I am an immigrant. I grew up in poverty in post-World War II Italy. We had dirt floors and no running water or bathroom in the house, and we never knew where the next meal was coming from or what it would be. From the time I was 7, I worked at a gas station. I thank God that America gave me a chance to escape that life.
I came to America with my family when I was 16. I was upset about leaving my friends behind, but I had no choice. We lived in Springfield, Massachusetts: not a place I would have chosen, but much better than the place I left behind.
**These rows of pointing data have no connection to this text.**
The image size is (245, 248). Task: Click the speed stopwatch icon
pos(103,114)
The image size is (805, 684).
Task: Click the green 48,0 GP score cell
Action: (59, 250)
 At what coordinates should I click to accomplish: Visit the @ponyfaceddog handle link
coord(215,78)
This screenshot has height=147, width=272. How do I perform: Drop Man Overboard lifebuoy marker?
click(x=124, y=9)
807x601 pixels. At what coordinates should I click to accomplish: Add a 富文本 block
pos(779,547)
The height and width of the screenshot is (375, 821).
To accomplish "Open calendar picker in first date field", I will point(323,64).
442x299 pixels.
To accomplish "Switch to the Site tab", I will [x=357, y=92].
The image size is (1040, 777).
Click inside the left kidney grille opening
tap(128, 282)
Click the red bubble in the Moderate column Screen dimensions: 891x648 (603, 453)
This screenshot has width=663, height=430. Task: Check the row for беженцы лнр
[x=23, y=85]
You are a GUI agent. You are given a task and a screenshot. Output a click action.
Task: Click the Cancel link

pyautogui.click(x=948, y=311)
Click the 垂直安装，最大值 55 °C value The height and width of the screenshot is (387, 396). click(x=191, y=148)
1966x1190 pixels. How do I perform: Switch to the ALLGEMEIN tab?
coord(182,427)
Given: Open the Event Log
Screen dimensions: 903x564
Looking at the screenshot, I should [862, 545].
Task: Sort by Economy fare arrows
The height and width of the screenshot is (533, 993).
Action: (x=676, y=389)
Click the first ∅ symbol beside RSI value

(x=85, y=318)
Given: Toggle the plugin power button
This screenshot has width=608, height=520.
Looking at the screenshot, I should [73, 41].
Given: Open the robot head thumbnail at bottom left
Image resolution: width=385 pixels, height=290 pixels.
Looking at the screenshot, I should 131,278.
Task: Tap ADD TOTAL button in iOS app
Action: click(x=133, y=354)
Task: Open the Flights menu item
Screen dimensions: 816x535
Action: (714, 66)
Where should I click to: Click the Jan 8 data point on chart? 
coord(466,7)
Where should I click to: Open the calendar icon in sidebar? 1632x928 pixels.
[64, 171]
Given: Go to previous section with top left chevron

During my first month in Springfield, we experienced one of the worst snowstorms I had ever seen. While walking down the street on that Sunday, I noticed all the people—young and old—shoveling their driveways. Since I didn’t yet speak any English, I asked my friend to talk to the older people and find out if they would like us to shovel the snow for a couple of dollars. In 1968, $2 seemed like a lot of money. By the end of the day, when we stopped and counted all the money we had stuffed into various pockets, we discovered that we had made almost $30 apiece.
It was on that snowy Sunday that I became an American. In one short day in America, I made more than double what my father earned in a month doing construction seven days a week, 10 hours a day, in Italy.
Since that day, I did many jobs, both part-time and full-time, day or night. My father expected me to work a 40-hour-a-week job to help support the family: That meant I had to go to school during the day and work an eight-hour shift at night, usually from 10 o’clock to 6 o’clock in the morning. I worked in a match factory, a rubber boot factory, as a dishwasher, a janitor, and a hospital orderly. I did construction, framed paintings in an art gallery, and even sold vacuum cleaners from door to door. I was never out of work because America always offered an opportunity. Many times it was not what I wanted, but I did it anyway until something better came along.
Fortunately, I went to a trade high school where I took classes in carpentry, plumbing, electrical, and auto mechanics. When my sister took cosmetology, I thought it would be interesting to join her—especially since I would be the only man surrounded by pretty girls. Even though my sister withdrew, I enjoyed it and the instructor took a special interest in me: I seemed to possess a natural talent. When I graduated, I received the cosmetology award and an award in English. I knew that I could embrace not just a job, but a career that offered unlimited opportunities. With a pair of scissors and a comb, I could go anywhere!
With five years’ experience as a hairstylist, I married my wife, and the next morning, we drove to Palm Beach, Florida. Two years later, at the age of 26, we opened our own salon. A few years later, we had the hottest and busiest salon in Palm Beach. We also had two sons.
I took to my knees and thanked God for my wife, my sons, and for the success of our salon. But most of all, I thanked him for America. These are some of the words I prayed:
Lord, thank you for giving me America as an adoptive mother, and please bless my new mother. She took me in her arms, accepted me as her own, and offered me the same dreams, the same freedom, and the same opportunities she offered her native sons, with no limits, no questions, and no discrimination. God bless America!